The U.S. economy charged ahead since the start of the year, with gross domestic product, the official scorecard for the U.S. economy, climbing at a 6.4% annual pace in the first quarter, the government said Thursday.

Against that backdrop, U.S. yields climbed, with the 10-year rate BX:TMUBMUSD10Y up nearly 3 basis points at 1.65%. Higher yields raise the opportunity cost of holding nonyielding assets like gold.

“Gold continues to digest the large upward move in U.S. rates, and the now-prevailing consensus that inflation will rise as the economy rebounds,” said Peter Grosskopf, chief executive officer of Sprott. “We believe the primary reason for gold’s pullback is growing complacency regarding deficits and debt buildup.”  Gold futures trade slightly lower for the week so far, and have lost almost 7% year to date.

Gold’s moves Thursday also followed dovish remarks Wednesday by Federal Reserve Chairman Jerome Powell. The Fed stuck to its strategy of helping the U.S. economy with ultra-low interest rates.

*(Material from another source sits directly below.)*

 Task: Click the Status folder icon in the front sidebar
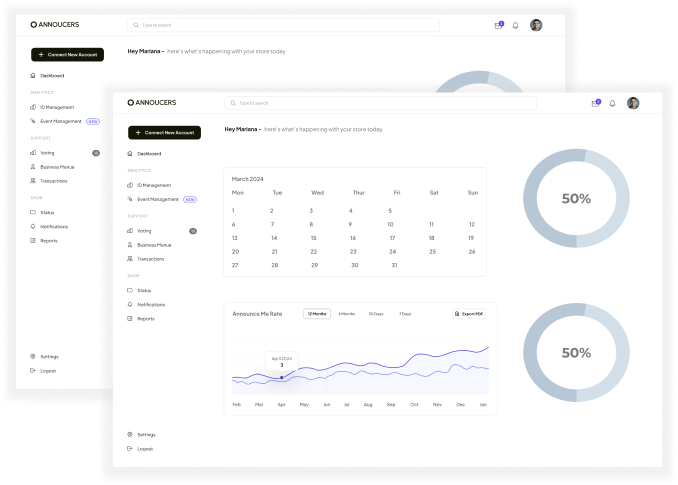coord(130,290)
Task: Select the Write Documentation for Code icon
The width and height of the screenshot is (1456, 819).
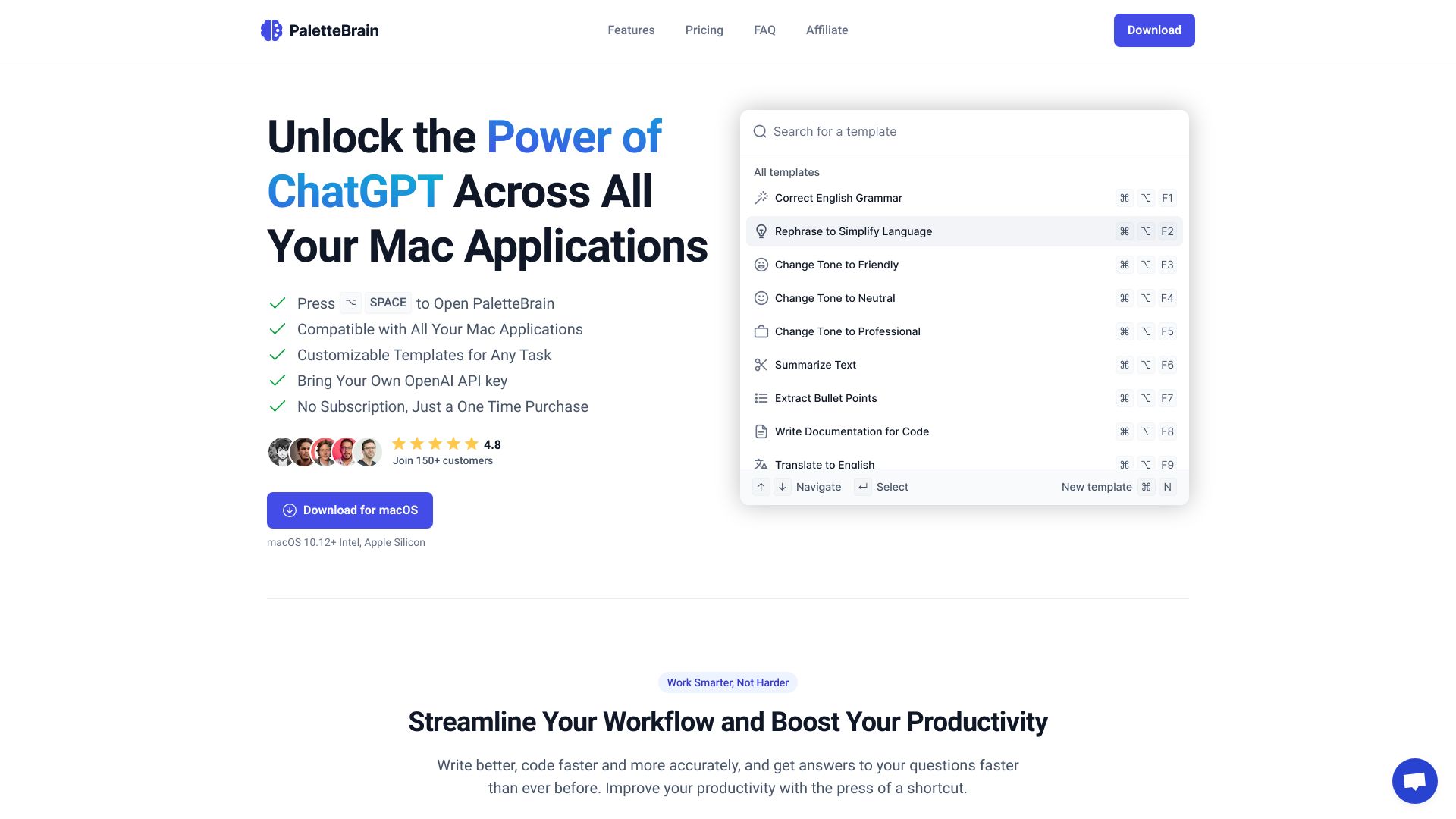Action: point(761,431)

Read: Fed’s Powell ‘doesn’t blink,’ and 5 other things we learned from his press conference

“The FOMC and related Powell comments are short-term neutral and long term supportive to the gold price,” Grosskopf told MarketWatch. “Basically, Powell’s comments confirmed that the Fed will continue to ‘spike the punch bowl’ for the foreseeable future.  Other markets took that as confirmation for risk on trades, while gold rests for now.”  

Gold for June delivery


lost $5.60, or 0.3%, to settle at $1,768.30 an ounce on Comex. July silver

fell 3 cents, or 0.1%, to nearly $26.09 an ounce.

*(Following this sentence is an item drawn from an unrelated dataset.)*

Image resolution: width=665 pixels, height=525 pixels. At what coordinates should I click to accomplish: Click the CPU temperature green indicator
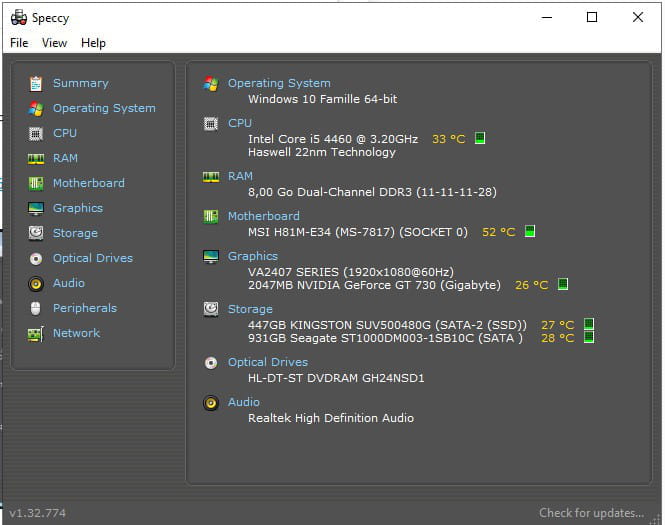pyautogui.click(x=480, y=138)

Following this week’s Fed policy update, there will likely be “increasing focus on Treasury auctions as the stimulus and deficits are funded,” said Grosskopf, who also added that the “need for a gold allocation in portfolios has never been greater.” 

There’s an “overwhelming consensus that massive stimulus is good for markets and economies, and that there will be no fallout,” he said. “Gold sentiment hit long-term lows within the last month as a result, which usually marks a turning point.”

Grosskopf thinks the $1,800 level for prices is “within easy reach on a single, risk-off trading day, but reclaiming the $2,000 mark would be possible “during corrections in markets — high yield, Treasurys, equities or other.”

Meanwhile, data from the World Gold Council released Thursday showed weak global demand for gold in the first quarter.

Global gold demand in the first quarter dropped from a year ago on the back of a more than 70% year-over-year decline in gold investments, according to a report from the World Gold Council released Thursday. The WGC said total world gold demand for the quarter was at 815.7 metric tons, down 23% compared with the first quarter of 2020, though it was “on a par” with the fourth quarter of 2020.

Rounding out action in Comex metals, July copper

shed 0.2% to $4.49 a pound. July platinum

shed 1.2% to $1,197.60 an ounce and June palladium

settled at $2,948.60 an ounce, up 0.6%.